“The brokers are all over it”: How brokers are revolutionising capital markets

An influx of brokers is helping lenders to reshape the capital markets and secure more funding than ever before

“The brokers are all over it”: How brokers are revolutionising capital markets

News

By Mike Wood

Brokers advancing into the personal loan space is creating a ‘perfect storm’ which is seeing lenders pricing ever-higher asset-backed security (ABS) deals.

The personal loan area has been significantly disrupted in the last year, with the lower end cleaved off by Buy Now, Pay Later (BNPL) companies and the upper end offering higher loans, bringing brokers into the marketplace.

“There’s a perfect storm,” said SocietyOne chief investment officer John Cummins, who recently priced a $182m ABS bond issue.

“As interest rates have fallen, you see affordability for home loans, which create affordability across the board. People are taking bigger mortgages and bigger personal loans. The autos market went through a couple of difficult years, but has roared back.”

“You’ve got a case where the personal loan market is finding clear areas where people want to play: there’s traditional guys like us, playing in personal loans for higher quality borrowers, you’ve got BNPL at the lower level and you’ve still got the payday lenders out there.”

“All three sectors are doing really well. You see that fragmentation of the market, and you’ve got to be super competitive. The brokers are all over it. The really good brokers are out there and they’ve got multiple products.”
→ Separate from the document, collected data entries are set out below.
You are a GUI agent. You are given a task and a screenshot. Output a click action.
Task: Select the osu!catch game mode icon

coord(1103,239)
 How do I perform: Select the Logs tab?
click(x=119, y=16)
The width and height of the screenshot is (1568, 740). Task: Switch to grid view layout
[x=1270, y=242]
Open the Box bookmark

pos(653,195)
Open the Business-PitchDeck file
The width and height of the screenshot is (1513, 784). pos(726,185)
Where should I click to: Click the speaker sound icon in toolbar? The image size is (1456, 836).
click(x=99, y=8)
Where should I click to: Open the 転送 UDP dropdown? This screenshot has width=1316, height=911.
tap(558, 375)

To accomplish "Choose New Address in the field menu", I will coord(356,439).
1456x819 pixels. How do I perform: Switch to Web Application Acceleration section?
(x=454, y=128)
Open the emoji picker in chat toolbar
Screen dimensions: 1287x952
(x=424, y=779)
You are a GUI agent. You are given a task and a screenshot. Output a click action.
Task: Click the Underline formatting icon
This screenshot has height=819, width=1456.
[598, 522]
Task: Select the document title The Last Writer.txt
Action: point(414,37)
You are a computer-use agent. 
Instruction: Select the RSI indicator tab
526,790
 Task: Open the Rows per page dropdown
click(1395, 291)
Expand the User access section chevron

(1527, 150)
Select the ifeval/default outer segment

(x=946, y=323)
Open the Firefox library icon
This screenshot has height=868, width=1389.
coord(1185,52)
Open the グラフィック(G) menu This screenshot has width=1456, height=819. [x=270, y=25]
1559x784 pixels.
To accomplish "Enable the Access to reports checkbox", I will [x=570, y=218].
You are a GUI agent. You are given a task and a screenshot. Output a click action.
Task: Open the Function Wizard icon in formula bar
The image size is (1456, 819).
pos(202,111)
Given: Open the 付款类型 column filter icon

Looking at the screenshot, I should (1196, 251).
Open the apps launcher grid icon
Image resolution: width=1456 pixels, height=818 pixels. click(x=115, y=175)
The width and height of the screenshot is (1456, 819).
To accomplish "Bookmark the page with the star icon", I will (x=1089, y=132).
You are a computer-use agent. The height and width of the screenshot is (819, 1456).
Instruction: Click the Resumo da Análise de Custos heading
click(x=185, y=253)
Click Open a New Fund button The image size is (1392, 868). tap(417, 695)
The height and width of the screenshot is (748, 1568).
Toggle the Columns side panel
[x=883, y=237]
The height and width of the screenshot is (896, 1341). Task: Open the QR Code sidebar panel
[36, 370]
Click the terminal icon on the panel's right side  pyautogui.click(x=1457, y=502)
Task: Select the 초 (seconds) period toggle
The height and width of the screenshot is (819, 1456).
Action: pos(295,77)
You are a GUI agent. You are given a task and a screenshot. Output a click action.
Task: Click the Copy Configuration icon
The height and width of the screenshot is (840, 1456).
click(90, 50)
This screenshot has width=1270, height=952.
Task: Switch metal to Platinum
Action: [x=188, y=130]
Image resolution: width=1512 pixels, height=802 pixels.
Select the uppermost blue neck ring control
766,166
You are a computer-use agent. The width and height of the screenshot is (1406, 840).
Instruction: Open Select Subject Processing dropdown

“They’re across all the different fragments, everyone is doing something. It’s booming. It’s really strong.”

Brokers are writing higher loans in the personal sector, and those higher loans are typically from a better quality of borrower, making them far easier to invest in on the capital markets.

“The consumer side, such as us in personal loans, plus the BNPL space, is seeing capital markets and institutions saying that if we can convince them that we’ll write loans to the quality that they can invest in, they’ll buy them,” said Cummins.

“It adds to another product out there. Rather than personal lenders being an exception, you’ll probably now see it quite regularly.”

For SocietyOne, this trend is certainly paying off. The personal lender announced an $182m ABS bond issue yesterday, the first time that they have gone to the capital markets for funding.

“SocietyOne has been around a while, and it’s fair to say that at the beginning, the founders wanted it to be peer-to-peer,” explained Cummins. “We’ve now morphed across to be a non-bank lender, and like a lot of non-bank lenders, we fund ourselves through balance sheet and securitisation.”

“The good part is that it’s been a great intersection of us moving to that style of funding, while having a few years of solid originations behind us.”

“What it has meant is that we made the jump away from peer-to-peer and towards being a more traditional non-bank from a funding point of view, and have been able to put together a high-quality pool of collateral in the funding warehouse that we have with NAB.”

“We always intended to go to the capital markets this year, but it was a case of what Covid would let us do. Ideally, we would have gone a few months ago, but the second wave hit and everyone held their breath to see what would happen to financial markets and lending.”

“The collateral pool itself is solid and well-behaved from a delinquency point of view, so together with the NAB lead manager, we thought that the market wasn’t going to be as dislocated as last year, so we’ll go.”

“There’s always a risk, but it’s turned out really well.”